As Trump threatens 'complete China cut off', top US senator calls for deeper India ties

A global supply chain reorder on the cards?


An irate US President Donald Trump on Thursday threatened to completely cut off the country's relationship with China in response to the spread of COVID-19; the death toll across the world touched 3,00,000, including over 80,000 in America. "There are many things we could do. We could cut off the whole relationship," Trump told Fox Business News in an interview. There has been increasing pressure on Trump, in the last several weeks, to take action against China as lawmakers feel that the COVID-19 spread across the world from Wuhan because of Chinese inaction.

At the same time, a top US senator unveiled an 18-point plan, including enhancing military ties with India, to hold the Chinese government accountable for its "lies, deception, and cover-ups" that ultimately led to the global COVID-19 pandemic.
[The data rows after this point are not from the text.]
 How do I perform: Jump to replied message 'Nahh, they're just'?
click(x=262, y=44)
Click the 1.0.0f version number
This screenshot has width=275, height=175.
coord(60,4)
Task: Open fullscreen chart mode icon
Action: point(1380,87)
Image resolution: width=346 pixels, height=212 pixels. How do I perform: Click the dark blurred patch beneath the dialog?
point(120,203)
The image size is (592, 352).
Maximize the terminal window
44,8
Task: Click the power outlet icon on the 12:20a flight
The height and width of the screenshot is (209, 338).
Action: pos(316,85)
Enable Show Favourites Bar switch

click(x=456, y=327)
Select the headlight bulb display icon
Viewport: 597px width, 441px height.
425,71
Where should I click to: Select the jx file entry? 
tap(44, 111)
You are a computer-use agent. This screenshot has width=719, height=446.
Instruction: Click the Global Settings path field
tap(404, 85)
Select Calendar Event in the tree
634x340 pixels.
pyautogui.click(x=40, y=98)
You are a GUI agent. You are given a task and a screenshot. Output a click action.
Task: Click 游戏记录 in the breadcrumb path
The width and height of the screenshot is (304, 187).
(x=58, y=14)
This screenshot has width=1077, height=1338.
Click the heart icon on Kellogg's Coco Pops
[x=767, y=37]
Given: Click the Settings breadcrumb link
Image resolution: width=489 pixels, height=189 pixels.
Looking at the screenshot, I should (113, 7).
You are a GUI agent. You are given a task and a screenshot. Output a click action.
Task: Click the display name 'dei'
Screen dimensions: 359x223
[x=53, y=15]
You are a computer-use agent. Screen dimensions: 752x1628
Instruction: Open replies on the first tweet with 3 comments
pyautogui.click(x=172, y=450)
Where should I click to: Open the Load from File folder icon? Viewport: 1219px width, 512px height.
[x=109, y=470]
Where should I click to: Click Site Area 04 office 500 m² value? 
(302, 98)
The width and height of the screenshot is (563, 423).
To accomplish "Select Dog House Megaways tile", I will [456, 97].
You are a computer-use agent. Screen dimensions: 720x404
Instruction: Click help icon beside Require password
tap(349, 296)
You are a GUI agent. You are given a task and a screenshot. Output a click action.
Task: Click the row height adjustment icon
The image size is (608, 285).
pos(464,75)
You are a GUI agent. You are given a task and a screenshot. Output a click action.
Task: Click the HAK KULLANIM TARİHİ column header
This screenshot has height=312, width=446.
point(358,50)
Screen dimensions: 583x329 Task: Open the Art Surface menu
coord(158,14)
The prominent suggestions are moving manufacturing chain from China and deepening military-strategic ties India, Vietnam and Taiwan.

"The Chinese government maliciously covered up and enabled a global pandemic that has caused misery for so many Americans. This is the same regime that locks up its own citizens in labour camps, steals America's technology and jobs, and threatens the sovereignty of our allies," said Senator Thom Tillis, presenting his detailed, 18-point plan.

"This is a major wake-up call to the United States and the rest of the free world. My plan of action will hold the Chinese government accountable for lying about COVID-19; sanctioning the Chinese government while protecting America's economy, public health, and national security," he said. "Move manufacturing back to the US from China and gradually eliminate our supply chain dependency on China. Stop China from stealing our technology and provide incentives to American companies to regain our technological advantage. Strengthen cybersecurity against Chinese hacks and sabotage," the plan stated.

Responding to a question, Trump said that he does not want to speak to Chinese President Xi Jinping right now. "I have a very good relationship, but I just, right now, I don't want to speak to him," he said, adding that he is very disappointed with China.

The United States has repeatedly asked China to allow the international community to go into the Wuhan lab to investigate the origins of coronavirus. "We asked to go over and they said no. They didn't want our help. And I figured that was OK because they must know what they are doing. So it was either stupidity, incompetence or deliberate," Trump said.

Trump and Secretary of State Mike Pompeo have claimed that the deadly virus originated from the Wuhan Institute of Virology in the central Chinese city of Wuhan, where the outbreak was first detected last December. China has denied covering up the extent of its coronavirus outbreak and accused the US of attempting to divert the public attention by insinuating that the virus originated from a virology laboratory in Wuhan.